Milos [Forman] retourna au Chelsea, où le patron lui faisait crédit, à lui comme à d’autres. Il avait quarante ans, il ne possédait plus un dollar. Des étudiants analysaient ses films tchèques dans toutes les écoles de cinéma du monde, y compris aux Etats-Unis, et il vivait d’une bière et d’une boîte de haricots par jour. J’en témoigne. Il eut la sagesse de refuser quelques propositions incertaines et il tourna, enfin, Vol au-dessus d’un nid de coucou (…) il avait prudemment gardé un fort pourcentage dans le film. Moins de deux ans plus tard, après un énorme succès, mondial, et plusieurs oscars, quand je le revis à New York, superbement installé sans un appartement dominant Central Park, il était en train de signer, à l’ordre du Trésor américain, un chèque de huit cent mille dollars.

Un groupe d’amateurs, au Mexique, nous invita un jour, Luis Bunuel et moi, à un déjeuner pré-hispanique. Nous aurions pu nous croire à la table des Aztèques (…) nous eûmes comme entrée des fœtus de fourmis grillés, suivis d’un ragoût, fort relevé, d’intestins de petits oiseaux, d’une brochette d’iguane à la papaye et d’autres curiosités - certains délicieuses, d’autres simplement étranges -, le tout accompagné de galettes de maïs, de tranches d’avocat, de pulque et de tasses de chocolat.

Outre sa virtuosité technique, que personne ne contestait (un grand maître du cadre et un subtil manipulateur du son), Godard était aussi une sorte de Diogène, il parlait comme un cynique désabusé, souvent très drôle (…) il regardait le cinéma.

En Inde, nous connaissons plus de mille cinq cents langues, dont plus de vingt sont officielles. Le Mexique, à lui seul, en compte aujourd’hui trois cent soixante-sept (…) les habitants [de l’Inde] reconnaissent l’existence de 36 000 divinités officielles, sans compter les innombrables dieux des bois, des villages, des fleuves, des collines, des grottes (…) Il n’est pas un Indien, quelle que soit sa province natale, qui ne connaisse, même pauvre, même illettré, les principaux épisodes du Mahâbhârata et du Râmâyana, les deux grands poèmes épiques.
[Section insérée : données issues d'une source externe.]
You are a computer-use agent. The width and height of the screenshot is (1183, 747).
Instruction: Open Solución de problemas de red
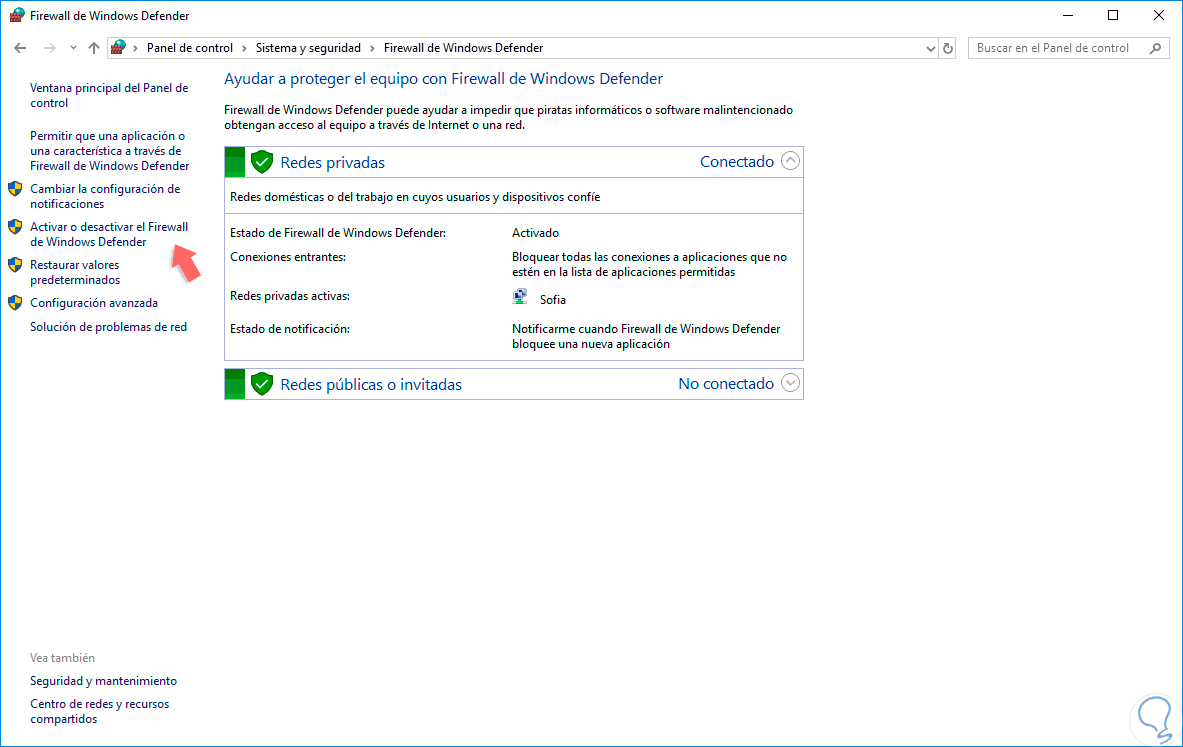(x=109, y=327)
Il s’agit des classes préparatoires aux écoles normales supérieures à caractère littéraire (…) Le mot khâgne viendrait d’une réflexion imbécile de Napoléon qui, visitant l’école, aurait demandé : « Mais qu’est-ce que c’est que tous ces cagneux ? » (…) Dans les périodes précédant les compositions ou les simulations de concours, il nous arrivait de passer des nuits entières à bosser, presque jusqu’aux abords de la folie. Nous nous retrouvions à l’aube, hagards, pour les premiers cours. D’ailleurs, les sages et brillants élèves  (mention « très bien » aux deux baccalauréats) qui se retrouvaient en khâgne perdaient souvent pied (…) On y découvre surtout, peu à peu, des méthodes de travail qui nous suivront, et nous aideront, toute la vie.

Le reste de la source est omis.